*Requisito 1*.
No acórdão, qual pena foi aplicada ao arguido pelo crime de homicídio por negligência grosseira?
*Requisito 2*.
Reproduza palavra por palavra o trecho do acórdão, começando em "4- Ao demais, apesar" e seguindo até "aproximou dos mesmos.".

Acórdão nº 3089/07.8TALRA.C1 de Court of Appeal of Coimbra (Portugal), 21 de Abril de 2010

Magistrado ResponsávelMOURAZ LOPES
Data da Resolução21 de Abril de 2010
EmissorCourt of Appeal of Coimbra (Portugal)
  1. RELATÓRIO.

    No processo Comum singular n.º… foi o arguido D acusado da prática de um crime de homicídio por negligência p. e p. no art. 137º n 1 do Código Penal. No mesmo processo A. constituiu-se assistente e veio deduzir pedido de indemnização civil, requerendo a condenação de “S….Companhia de Seguros S.A.” na entrega da quantia de 442 788,53 Euros acrescida de juros de mora à taxa legal.

    Efectuado o julgamento o tribunal decidiu: 1.Absolver D da prática de um crime de homicídio por negligência p. e p. no art. 137° n° 1 do C.P.; 2.Condenar D pela prática de um crime de homicídio por negligência grosseira p. e p. pelo art. 137 nº 1 e nº 2 do C. P., ocorrido a 30-…-2007, na pena de 3 (três) anos e 6 (seis) meses, suspensa a sua execução por idêntico período, sujeito a regime de prova; 3.Condenar a demandada a entregar às demandantes a quantia de 110 000 (cento e dez mil) Euros acrescida de juros de mora à taxa legal a contar da presente data; 4.Condenar a demandada a entregar às demandantes a quantia de 180 000 (cento e oitenta mil) Euros acrescida de juros de mora à taxa legal a contar da notificação até integral pagamento; 5.Condenar o arguido no pagamento das custas criminais, fixando-se a taxa de justiça em 3 (três) UC’s, e nos encargos, fixando-se m 1/4 daquela taxa de justiça a procuradoria e honorários; 6.Condenar as partes civis na proporção do decaimento.

    Não se conformando com a decisão, o arguido e a Companhia de Seguros … SA vieram interpor recurso da mesma para este Tribunal, concluindo nas suas motivações nos seguintes termos:

    1. Arguido: 1- O arguido foi acusado pelo crime de homicídio por negligência, previsto e punível pelo art.° 137°, n.° 1 do Código Penal. Entendeu o Tribunal a quo alterar a qualificação jurídica do crime que o arguido vinha acusado, imputando-lhe o crime de homicídio por negligência grosseira previsto e punível pelo art.° 137, n.° 1 e n.° 2 do Código Penal.

    2- Face aos factos dados como provados na douta sentença, o recorrente aceita que os mesmos integram na violação do dever objectivo de cuidado, contudo não poderá concordar que tal violação foi cometida de forma grosseira.

    3- Face à velocidade por si imprimida de 9OKmIh que era a permitida na via em que circulava e as marcas dos pneumáticos que deixou na via numa extensão de 39rn, entende o ora recorrente que todos estes factos não consubstanciam numa violação grosseira do dever de cuidado a que estava obrigado.

    4- Ao demais, apesar de existir boa visibilidade, não poderia o arguido prever a que velocidade circulavam os veículos que seguiam à sua frente, dada a distância que os separava, apercebendo-se que a velocidade era reduzida à medida que se aproximou dos mesmos.

*Listagem*.

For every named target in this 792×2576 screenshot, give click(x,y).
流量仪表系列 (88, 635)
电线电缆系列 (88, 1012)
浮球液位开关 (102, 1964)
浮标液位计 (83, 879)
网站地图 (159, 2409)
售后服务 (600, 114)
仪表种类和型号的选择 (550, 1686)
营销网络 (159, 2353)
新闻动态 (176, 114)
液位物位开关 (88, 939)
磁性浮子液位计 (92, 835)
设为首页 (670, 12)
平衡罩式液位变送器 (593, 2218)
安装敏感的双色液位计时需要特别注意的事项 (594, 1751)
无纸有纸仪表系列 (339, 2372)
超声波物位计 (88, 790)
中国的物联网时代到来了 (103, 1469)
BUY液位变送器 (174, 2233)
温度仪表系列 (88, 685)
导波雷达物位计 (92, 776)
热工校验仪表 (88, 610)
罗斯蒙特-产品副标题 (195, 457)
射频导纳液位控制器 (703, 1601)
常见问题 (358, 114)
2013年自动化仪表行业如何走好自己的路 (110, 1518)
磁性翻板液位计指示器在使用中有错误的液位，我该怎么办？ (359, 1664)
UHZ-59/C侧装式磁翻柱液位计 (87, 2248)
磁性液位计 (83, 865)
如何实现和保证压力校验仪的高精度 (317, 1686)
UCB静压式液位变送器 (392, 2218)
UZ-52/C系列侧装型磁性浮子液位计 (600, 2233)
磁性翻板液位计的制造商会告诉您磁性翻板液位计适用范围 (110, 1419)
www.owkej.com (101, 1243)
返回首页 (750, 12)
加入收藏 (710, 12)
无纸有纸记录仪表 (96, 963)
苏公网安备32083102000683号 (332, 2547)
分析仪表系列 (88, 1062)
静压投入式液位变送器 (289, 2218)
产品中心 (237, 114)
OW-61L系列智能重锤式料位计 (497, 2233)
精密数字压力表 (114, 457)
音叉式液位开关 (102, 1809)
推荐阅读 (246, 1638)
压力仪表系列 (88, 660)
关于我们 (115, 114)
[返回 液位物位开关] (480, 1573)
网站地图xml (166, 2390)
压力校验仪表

*Resposta completa 1*.
Três anos e seis meses de prisão, com execução suspensa por idêntico período e sujeita a regime de prova.

*Resposta completa 2*.
4- Ao demais, apesar de existir boa visibilidade, não poderia o arguido prever a que velocidade circulavam os veículos que seguiam à sua frente, dada a distância que os separava, apercebendo-se que a velocidade era reduzida à medida que se aproximou dos mesmos.